When Pusenkoff was invited to exhibit at the Tretyakov Gallery in 2004, he asked me to help him conceive a fitting project. Since all the world was celebrating the 500th birthday of Leonardo’s Mona Lisa at the time, I suggested that the artist display 500 images of his pixelated Single Mona Lisa 1:1. My idea was based on Pusenkoff’s previous work, and he greeted it with enthusiasm. His first picture of the Mona Lisa dates to the year 1993, when he showed her in a work titled… said Duchamp, thus acknowledging the authorship of the great Dadaist whose iconoclastic gesture inspired many artists, from Malevich to Morimura. He doesn’t name the Mona Lisa, but he does include in his picture the name of the poet Apollinaire (who was wrongly accused in his day of stealing her). He juxtaposes her with a billboard and exhibits the picture as an improved readymade from the years 1916-17.

The artist thus situates his work between the avant-garde art of the early 20th century and an image from pop culture, between the critique of a myth and its popularization as an everyday visual object.

After switching to digital imagery as his preferred medium, Pusenkoff created his first Single Mona Lisa 1:1 in 1997 and presented her in blocks of nine and later of 50 pictures, each a different color. In 2003 we find her in a large-scale mural (Art River) in Geneva. The Tretyakov show also presented an opportunity to revisit a photographic project he did in 1998, Mona Lisa Goes Russia, and give it a new dimension. Since Pusenkoff was at the time holding negotiations on the realization of his project Mona Lisa Goes Space, we decided (since we didn’t have a model yet) to present the idea in the exhibition, which is why we gave it the title The Travels of the Mona Lisa.
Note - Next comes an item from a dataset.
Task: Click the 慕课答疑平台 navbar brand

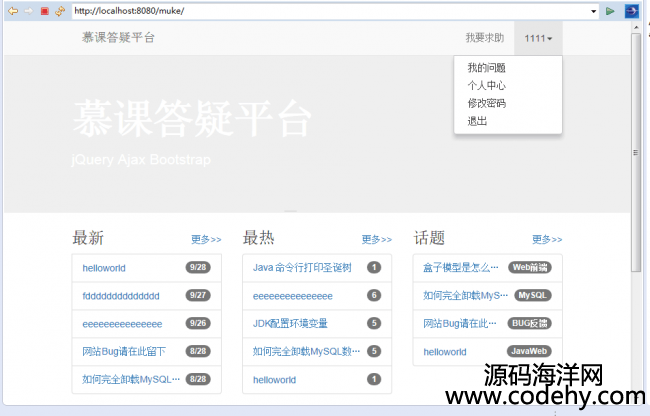Action: tap(118, 38)
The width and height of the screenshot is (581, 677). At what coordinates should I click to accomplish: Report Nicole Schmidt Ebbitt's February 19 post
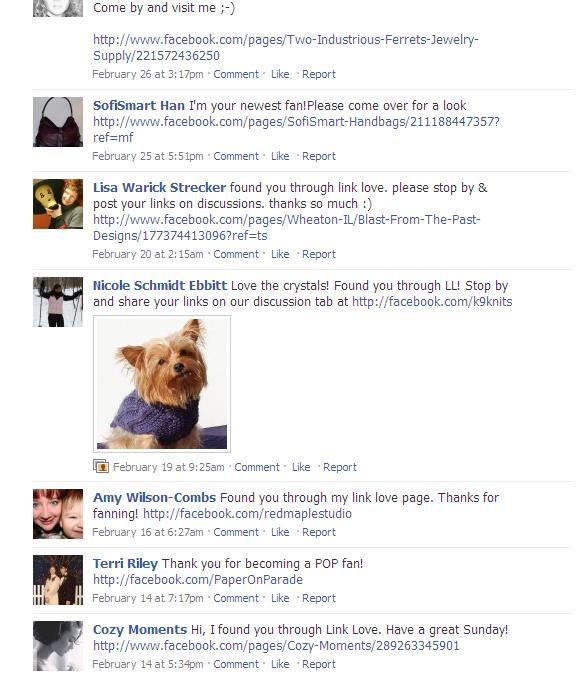(x=340, y=467)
Composition of the color circle with the help of RALDesign and Brillux palettes in the studio

We at first planned for the 500 images of the Mona Lisa to cover a wall; we even thought about five blocks of 100 each, but in the end we were fascinated by the idea of making the piece into a journey through time and having the work run continuously. Remembering a rainbow that appeared on a photo of Mona Lisa Goes Russia, Pusenkoff came up with a color scale of 500 colors, on the basis of which he began to create variations on the computer. Now the idea of an independent structure suggested itself, whose exact form and proportions would be determined for example by the room set aside for the exhibition.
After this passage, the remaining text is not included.